Thread: Inserting many rows using "with"

Inserting many rows using "with"

From
Harmen
Date:
Hi all,

I got a table with subscriptions to some kind of campaigns, and every contact can
have max 1 running subscription per campaign:

    CREATE TABLE subscriptions
    ( id SERIAL NOT NULL PRIMARY KEY
    , campaign_id INT NOT NULL
    , contact_id INT NOT NULL
    , done BOOL NOT NULL
    );
    CREATE UNIQUE INDEX subscriptions_running ON subscriptions
    ( campaign_id
    , contact_id
    ) WHERE NOT done;

Now I want to add, say, 100_000 contacts to a subscription. The contacts may or
may not already have a subscription, I want to simply ignore the ones which
already have a not-done subscription.

I begin a transaction, and loop over the contact IDs with:

    INSERT INTO subscriptions
        (campaign_id, contact_id, done)
    VALUES ($1, $2, FALSE)
    ON CONFLICT (campaign_id, contact_id) WHERE NOT done DO NOTHING
    RETURNING id;

This does what it should do, so in that sense it's fine :)
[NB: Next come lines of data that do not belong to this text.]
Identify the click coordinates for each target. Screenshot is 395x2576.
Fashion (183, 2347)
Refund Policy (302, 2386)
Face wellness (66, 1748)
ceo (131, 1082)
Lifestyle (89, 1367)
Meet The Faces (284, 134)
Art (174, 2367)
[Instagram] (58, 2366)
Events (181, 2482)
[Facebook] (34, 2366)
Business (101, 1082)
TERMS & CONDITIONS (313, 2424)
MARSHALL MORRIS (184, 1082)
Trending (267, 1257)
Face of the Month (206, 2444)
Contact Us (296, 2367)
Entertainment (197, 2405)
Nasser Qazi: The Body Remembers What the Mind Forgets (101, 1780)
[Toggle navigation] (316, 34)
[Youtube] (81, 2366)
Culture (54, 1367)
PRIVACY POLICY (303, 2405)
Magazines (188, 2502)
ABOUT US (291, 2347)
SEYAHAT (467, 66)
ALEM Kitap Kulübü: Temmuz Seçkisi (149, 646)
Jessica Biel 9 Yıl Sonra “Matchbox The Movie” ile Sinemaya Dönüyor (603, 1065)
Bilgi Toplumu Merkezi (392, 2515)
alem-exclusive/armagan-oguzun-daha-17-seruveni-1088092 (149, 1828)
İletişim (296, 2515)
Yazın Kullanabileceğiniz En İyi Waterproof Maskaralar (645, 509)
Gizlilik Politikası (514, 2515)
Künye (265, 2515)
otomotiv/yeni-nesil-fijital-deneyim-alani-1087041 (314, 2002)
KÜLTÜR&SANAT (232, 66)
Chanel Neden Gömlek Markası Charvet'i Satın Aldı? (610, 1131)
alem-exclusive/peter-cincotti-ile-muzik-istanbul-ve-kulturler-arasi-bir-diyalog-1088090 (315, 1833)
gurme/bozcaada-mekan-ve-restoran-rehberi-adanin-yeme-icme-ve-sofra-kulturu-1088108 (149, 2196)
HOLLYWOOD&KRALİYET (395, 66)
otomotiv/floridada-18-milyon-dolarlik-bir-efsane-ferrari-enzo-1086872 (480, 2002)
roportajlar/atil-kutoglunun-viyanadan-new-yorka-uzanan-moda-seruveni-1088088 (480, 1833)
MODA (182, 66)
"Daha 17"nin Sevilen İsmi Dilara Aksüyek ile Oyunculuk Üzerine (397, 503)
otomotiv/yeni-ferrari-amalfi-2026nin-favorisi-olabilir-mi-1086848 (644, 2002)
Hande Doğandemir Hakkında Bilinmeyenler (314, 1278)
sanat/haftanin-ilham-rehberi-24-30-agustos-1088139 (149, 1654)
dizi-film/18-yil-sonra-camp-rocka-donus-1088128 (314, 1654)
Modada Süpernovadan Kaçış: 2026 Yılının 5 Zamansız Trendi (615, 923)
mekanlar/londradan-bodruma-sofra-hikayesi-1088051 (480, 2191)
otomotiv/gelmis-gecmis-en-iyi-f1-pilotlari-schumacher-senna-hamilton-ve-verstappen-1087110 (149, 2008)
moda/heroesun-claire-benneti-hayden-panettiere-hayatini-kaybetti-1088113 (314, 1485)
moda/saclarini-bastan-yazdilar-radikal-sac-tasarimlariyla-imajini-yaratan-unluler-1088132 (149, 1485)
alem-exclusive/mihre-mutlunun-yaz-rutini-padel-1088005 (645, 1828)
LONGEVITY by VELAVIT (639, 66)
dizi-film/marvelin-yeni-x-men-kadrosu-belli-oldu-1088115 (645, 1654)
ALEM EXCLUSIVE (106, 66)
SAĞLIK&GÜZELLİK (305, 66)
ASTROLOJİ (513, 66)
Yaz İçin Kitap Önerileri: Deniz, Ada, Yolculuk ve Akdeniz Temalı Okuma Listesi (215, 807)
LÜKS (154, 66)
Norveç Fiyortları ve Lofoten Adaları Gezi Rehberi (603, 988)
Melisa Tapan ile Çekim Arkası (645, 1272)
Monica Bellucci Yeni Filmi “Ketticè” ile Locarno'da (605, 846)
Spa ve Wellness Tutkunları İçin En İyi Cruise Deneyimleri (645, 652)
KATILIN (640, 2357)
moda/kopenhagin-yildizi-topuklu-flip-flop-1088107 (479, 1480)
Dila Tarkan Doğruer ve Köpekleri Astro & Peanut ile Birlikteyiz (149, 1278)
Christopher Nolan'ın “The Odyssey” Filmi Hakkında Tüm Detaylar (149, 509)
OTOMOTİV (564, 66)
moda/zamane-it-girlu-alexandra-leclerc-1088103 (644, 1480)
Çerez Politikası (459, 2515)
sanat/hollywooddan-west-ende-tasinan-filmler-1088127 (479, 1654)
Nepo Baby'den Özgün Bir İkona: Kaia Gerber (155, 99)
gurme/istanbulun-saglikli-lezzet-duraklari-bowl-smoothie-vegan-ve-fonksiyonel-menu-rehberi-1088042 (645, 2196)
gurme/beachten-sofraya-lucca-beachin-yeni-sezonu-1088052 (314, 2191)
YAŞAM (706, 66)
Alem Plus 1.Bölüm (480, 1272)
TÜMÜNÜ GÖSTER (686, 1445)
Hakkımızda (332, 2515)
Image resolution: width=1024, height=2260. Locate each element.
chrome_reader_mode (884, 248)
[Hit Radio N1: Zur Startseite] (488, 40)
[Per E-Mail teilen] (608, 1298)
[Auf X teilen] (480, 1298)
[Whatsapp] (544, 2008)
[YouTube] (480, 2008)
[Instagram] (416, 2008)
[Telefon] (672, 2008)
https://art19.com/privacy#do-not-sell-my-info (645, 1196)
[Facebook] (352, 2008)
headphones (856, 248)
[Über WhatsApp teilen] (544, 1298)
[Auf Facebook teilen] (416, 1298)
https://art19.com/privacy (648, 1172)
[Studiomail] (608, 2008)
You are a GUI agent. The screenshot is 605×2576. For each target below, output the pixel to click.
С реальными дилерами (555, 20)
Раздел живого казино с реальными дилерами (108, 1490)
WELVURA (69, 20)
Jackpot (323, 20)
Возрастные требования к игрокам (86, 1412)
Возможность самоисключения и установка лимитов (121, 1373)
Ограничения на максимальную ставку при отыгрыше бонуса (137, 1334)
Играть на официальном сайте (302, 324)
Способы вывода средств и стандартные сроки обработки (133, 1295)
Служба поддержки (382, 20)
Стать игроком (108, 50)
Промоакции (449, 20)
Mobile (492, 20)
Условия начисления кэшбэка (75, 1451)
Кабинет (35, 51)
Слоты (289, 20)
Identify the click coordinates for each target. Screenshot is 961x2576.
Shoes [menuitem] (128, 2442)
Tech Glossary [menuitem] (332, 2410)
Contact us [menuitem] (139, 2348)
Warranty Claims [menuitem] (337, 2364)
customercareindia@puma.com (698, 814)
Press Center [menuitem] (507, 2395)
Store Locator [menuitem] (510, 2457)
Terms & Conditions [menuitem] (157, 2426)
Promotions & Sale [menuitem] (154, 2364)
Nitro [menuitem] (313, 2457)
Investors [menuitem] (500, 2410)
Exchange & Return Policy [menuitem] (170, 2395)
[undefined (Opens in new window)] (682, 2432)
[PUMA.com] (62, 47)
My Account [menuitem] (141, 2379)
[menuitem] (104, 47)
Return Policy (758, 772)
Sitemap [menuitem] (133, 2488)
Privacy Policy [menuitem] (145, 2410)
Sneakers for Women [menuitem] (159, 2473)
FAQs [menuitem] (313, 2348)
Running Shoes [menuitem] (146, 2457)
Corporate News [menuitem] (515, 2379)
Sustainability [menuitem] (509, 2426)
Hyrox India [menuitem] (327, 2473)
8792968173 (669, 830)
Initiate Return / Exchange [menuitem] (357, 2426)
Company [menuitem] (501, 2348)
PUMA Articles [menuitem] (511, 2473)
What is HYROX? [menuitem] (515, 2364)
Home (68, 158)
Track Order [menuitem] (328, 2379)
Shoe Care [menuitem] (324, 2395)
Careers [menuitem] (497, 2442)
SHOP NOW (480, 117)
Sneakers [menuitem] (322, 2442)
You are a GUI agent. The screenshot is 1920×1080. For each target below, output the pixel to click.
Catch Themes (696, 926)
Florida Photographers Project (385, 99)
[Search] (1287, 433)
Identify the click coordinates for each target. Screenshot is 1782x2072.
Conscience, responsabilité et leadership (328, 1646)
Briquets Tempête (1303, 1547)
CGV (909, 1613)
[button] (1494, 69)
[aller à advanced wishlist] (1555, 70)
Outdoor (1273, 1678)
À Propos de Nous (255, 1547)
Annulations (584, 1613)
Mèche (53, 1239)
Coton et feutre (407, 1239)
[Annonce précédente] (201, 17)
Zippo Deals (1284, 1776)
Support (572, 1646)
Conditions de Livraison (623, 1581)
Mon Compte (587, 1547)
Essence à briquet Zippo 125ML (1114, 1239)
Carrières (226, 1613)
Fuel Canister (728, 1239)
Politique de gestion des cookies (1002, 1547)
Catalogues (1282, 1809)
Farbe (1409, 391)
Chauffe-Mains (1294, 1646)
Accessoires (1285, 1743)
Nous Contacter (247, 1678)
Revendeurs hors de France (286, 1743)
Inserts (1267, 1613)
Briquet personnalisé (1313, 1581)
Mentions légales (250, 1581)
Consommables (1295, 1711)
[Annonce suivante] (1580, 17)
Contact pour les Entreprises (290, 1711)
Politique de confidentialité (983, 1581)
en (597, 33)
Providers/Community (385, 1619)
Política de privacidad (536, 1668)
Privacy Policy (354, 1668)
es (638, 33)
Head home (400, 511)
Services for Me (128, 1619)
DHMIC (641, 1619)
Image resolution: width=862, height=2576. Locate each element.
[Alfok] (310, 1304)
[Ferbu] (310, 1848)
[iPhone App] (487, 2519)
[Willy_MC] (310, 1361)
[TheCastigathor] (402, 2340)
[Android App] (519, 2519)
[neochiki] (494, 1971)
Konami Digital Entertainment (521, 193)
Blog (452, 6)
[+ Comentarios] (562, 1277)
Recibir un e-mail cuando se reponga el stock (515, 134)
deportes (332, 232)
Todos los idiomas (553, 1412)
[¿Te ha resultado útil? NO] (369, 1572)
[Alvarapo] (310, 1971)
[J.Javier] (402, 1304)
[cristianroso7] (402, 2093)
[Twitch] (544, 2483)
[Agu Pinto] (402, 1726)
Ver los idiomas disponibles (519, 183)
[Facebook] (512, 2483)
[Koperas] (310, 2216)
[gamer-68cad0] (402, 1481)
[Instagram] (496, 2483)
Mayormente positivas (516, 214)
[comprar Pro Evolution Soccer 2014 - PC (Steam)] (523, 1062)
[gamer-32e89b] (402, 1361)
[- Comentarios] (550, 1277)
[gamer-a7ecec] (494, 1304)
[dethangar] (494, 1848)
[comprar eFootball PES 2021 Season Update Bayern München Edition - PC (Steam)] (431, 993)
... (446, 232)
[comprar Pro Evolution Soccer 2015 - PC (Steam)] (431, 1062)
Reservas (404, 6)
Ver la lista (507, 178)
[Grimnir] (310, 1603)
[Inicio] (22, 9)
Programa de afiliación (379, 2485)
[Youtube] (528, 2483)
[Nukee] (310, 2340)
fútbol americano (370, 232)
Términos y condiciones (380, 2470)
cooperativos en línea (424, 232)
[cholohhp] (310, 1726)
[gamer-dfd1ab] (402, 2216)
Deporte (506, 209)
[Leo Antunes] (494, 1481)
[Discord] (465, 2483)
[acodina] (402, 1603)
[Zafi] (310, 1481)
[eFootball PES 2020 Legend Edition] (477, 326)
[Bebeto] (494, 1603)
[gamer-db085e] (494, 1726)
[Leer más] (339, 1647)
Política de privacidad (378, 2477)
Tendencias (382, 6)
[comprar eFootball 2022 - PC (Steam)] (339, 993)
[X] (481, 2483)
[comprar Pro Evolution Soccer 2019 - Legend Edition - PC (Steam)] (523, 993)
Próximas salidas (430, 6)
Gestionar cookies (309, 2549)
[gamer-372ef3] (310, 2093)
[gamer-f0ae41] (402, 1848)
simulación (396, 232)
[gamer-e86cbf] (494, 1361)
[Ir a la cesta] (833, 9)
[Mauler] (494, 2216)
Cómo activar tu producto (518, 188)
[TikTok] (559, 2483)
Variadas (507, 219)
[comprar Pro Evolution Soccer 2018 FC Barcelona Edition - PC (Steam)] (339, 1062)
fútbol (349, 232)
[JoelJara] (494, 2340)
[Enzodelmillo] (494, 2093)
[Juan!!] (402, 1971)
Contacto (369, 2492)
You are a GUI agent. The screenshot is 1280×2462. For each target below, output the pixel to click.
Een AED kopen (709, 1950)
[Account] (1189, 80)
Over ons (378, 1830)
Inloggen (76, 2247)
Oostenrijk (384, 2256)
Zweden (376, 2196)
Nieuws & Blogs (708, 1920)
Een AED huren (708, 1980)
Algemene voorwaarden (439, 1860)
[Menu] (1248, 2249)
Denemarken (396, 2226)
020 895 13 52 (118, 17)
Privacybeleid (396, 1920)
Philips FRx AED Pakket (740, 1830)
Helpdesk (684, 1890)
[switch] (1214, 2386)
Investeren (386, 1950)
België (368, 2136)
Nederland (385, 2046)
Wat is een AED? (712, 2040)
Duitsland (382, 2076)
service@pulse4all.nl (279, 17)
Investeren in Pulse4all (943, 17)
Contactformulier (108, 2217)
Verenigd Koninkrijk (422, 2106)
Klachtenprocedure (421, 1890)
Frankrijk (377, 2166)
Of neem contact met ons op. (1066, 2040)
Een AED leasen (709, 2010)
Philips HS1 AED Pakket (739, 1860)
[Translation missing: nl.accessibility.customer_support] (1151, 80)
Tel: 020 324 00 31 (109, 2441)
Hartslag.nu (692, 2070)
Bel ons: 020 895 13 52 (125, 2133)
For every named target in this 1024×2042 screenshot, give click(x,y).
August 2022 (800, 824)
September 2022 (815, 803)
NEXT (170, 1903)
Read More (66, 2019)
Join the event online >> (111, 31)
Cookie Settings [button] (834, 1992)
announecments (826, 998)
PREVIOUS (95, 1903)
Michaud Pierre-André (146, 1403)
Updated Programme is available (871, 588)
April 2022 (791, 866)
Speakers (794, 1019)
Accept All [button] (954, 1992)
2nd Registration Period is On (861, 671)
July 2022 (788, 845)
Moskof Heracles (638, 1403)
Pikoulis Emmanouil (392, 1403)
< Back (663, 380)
But it's still a network roundtrip per statement, and it takes a while to run.
How about doing it in a single query, sending all contacts_ids at once:

    WITH ids AS (SELECT unnest($2::int[]) AS contact_id)
    INSERT INTO subscriptions
        (campaign_id, contact_id, done)
        SELECT $1, ids.contact_id, FALSE
        FROM ids
    ON CONFLICT (campaign_id, contact_id) WHERE NOT done DO NOTHING
    RETURNING id;

Where $2 is an array of integers. This is a single query, and it behaves the
same as the loop above. And it's indeed faster.


Are there any known problems with this strategy? Are they any other methods of
inserting lots of records in a nicer way?

Alternatives I know of, and the only options I could find documented:
- create a huge custom insert statement
- use COPY, but that doesn't work with 'ON CONFLICT' as far as I can see

Any thoughts?
Thanks!
Harmen



Re: Inserting many rows using "with"

From
Brian Dunavant
Date:


On Fri, Sep 11, 2020 at 1:31 PM Harmen <harmen@lijzij.de> wrote:
Hi all,

Are there any known problems with this strategy? Are they any other methods of
inserting lots of records in a nicer way?

I do this all the time with insert and it's wonderful.  It can get tricky if you need to do UPDATEs.   

You can avoid the unnest and just use value rows directly if you want (which can be easier to read)l

 with ids(id) as 
( values (1), 
              (2),
              (3) 
) select id from ids;

Further, you can use this technique with multiple CTEs to insert into completely different tables all in the same query saving lots of round trips.


Alternatives I know of, and the only options I could find documented:
- create a huge custom insert statement
- use COPY, but that doesn't work with 'ON CONFLICT' as far as I can see

COPY is great for large amounts of data.  If it's a huge amount of data, you can load it into a temp table with COPY, and then use your ON CONFLICT insert to implement your logic.